-- Provided records follows --

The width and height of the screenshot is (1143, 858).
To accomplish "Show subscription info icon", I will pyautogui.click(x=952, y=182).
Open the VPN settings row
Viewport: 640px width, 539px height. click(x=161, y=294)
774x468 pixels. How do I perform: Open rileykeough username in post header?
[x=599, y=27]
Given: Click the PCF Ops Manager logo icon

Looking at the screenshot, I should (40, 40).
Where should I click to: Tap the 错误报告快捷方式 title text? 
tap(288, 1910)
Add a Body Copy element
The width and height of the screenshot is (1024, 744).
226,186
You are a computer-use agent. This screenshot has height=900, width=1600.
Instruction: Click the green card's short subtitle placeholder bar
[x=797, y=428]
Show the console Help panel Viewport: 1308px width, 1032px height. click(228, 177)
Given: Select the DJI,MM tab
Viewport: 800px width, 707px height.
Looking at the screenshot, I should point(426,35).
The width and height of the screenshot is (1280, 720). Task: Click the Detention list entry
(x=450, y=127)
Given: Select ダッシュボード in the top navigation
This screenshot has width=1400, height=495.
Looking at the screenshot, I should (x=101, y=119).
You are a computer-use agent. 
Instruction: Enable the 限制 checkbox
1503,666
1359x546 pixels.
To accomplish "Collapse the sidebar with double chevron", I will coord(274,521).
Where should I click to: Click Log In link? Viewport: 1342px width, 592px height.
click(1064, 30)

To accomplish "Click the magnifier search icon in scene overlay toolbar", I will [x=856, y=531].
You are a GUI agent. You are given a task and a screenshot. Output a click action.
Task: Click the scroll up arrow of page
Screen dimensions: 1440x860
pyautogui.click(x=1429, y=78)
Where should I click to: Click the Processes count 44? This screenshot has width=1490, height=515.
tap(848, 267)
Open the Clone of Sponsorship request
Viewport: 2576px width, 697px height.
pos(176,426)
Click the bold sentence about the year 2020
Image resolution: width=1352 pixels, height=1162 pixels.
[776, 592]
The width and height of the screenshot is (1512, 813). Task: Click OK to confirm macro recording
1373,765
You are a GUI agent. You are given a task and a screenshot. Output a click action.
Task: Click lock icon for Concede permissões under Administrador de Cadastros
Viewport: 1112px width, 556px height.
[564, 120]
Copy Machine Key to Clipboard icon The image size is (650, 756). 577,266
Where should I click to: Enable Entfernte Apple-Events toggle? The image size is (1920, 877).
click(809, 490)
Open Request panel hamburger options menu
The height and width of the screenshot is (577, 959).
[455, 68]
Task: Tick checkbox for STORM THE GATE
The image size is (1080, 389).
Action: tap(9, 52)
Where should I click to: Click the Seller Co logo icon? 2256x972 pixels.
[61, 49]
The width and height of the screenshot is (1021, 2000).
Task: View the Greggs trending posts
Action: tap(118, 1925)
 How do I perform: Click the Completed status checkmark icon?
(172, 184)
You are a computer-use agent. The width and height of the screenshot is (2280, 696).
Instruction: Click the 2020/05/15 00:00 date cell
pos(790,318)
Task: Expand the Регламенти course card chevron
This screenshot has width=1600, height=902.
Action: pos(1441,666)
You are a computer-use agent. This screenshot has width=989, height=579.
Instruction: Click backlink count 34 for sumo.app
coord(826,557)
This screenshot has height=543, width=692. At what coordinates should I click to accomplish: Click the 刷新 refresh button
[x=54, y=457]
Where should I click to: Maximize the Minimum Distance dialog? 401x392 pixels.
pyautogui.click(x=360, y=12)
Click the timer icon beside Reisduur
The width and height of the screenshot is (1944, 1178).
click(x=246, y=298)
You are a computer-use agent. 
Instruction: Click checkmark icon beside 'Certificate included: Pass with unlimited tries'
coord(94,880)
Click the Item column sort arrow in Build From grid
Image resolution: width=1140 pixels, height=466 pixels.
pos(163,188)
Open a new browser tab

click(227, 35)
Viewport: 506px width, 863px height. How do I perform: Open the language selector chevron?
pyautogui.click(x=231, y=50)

-- Provided records concluded --

### Task details
Please repeat each entry exactly as written.

### Response
The width and height of the screenshot is (1143, 858).
To accomplish "Show subscription info icon", I will pyautogui.click(x=952, y=182).
Open the VPN settings row
Viewport: 640px width, 539px height. click(x=161, y=294)
774x468 pixels. How do I perform: Open rileykeough username in post header?
[x=599, y=27]
Given: Click the PCF Ops Manager logo icon

Looking at the screenshot, I should (40, 40).
Where should I click to: Tap the 错误报告快捷方式 title text? 
tap(288, 1910)
Add a Body Copy element
The width and height of the screenshot is (1024, 744).
226,186
You are a computer-use agent. This screenshot has height=900, width=1600.
Instruction: Click the green card's short subtitle placeholder bar
[x=797, y=428]
Show the console Help panel Viewport: 1308px width, 1032px height. click(228, 177)
Given: Select the DJI,MM tab
Viewport: 800px width, 707px height.
Looking at the screenshot, I should point(426,35).
The width and height of the screenshot is (1280, 720). Task: Click the Detention list entry
(x=450, y=127)
Given: Select ダッシュボード in the top navigation
This screenshot has width=1400, height=495.
Looking at the screenshot, I should (x=101, y=119).
You are a computer-use agent. 
Instruction: Enable the 限制 checkbox
1503,666
1359x546 pixels.
To accomplish "Collapse the sidebar with double chevron", I will coord(274,521).
Where should I click to: Click Log In link? Viewport: 1342px width, 592px height.
click(1064, 30)

To accomplish "Click the magnifier search icon in scene overlay toolbar", I will [x=856, y=531].
You are a GUI agent. You are given a task and a screenshot. Output a click action.
Task: Click the scroll up arrow of page
Screen dimensions: 1440x860
pyautogui.click(x=1429, y=78)
Where should I click to: Click the Processes count 44? This screenshot has width=1490, height=515.
tap(848, 267)
Open the Clone of Sponsorship request
Viewport: 2576px width, 697px height.
pos(176,426)
Click the bold sentence about the year 2020
Image resolution: width=1352 pixels, height=1162 pixels.
[776, 592]
The width and height of the screenshot is (1512, 813). Task: Click OK to confirm macro recording
1373,765
You are a GUI agent. You are given a task and a screenshot. Output a click action.
Task: Click lock icon for Concede permissões under Administrador de Cadastros
Viewport: 1112px width, 556px height.
[564, 120]
Copy Machine Key to Clipboard icon The image size is (650, 756). 577,266
Where should I click to: Enable Entfernte Apple-Events toggle? The image size is (1920, 877).
click(809, 490)
Open Request panel hamburger options menu
The height and width of the screenshot is (577, 959).
[455, 68]
Task: Tick checkbox for STORM THE GATE
The image size is (1080, 389).
Action: tap(9, 52)
Where should I click to: Click the Seller Co logo icon? 2256x972 pixels.
[61, 49]
The width and height of the screenshot is (1021, 2000).
Task: View the Greggs trending posts
Action: tap(118, 1925)
 How do I perform: Click the Completed status checkmark icon?
(172, 184)
You are a computer-use agent. The width and height of the screenshot is (2280, 696).
Instruction: Click the 2020/05/15 00:00 date cell
pos(790,318)
Task: Expand the Регламенти course card chevron
This screenshot has width=1600, height=902.
Action: pos(1441,666)
You are a computer-use agent. This screenshot has width=989, height=579.
Instruction: Click backlink count 34 for sumo.app
coord(826,557)
This screenshot has height=543, width=692. At what coordinates should I click to accomplish: Click the 刷新 refresh button
[x=54, y=457]
Where should I click to: Maximize the Minimum Distance dialog? 401x392 pixels.
pyautogui.click(x=360, y=12)
Click the timer icon beside Reisduur
The width and height of the screenshot is (1944, 1178).
click(x=246, y=298)
You are a computer-use agent. 
Instruction: Click checkmark icon beside 'Certificate included: Pass with unlimited tries'
coord(94,880)
Click the Item column sort arrow in Build From grid
Image resolution: width=1140 pixels, height=466 pixels.
pos(163,188)
Open a new browser tab

click(227, 35)
Viewport: 506px width, 863px height. How do I perform: Open the language selector chevron?
pyautogui.click(x=231, y=50)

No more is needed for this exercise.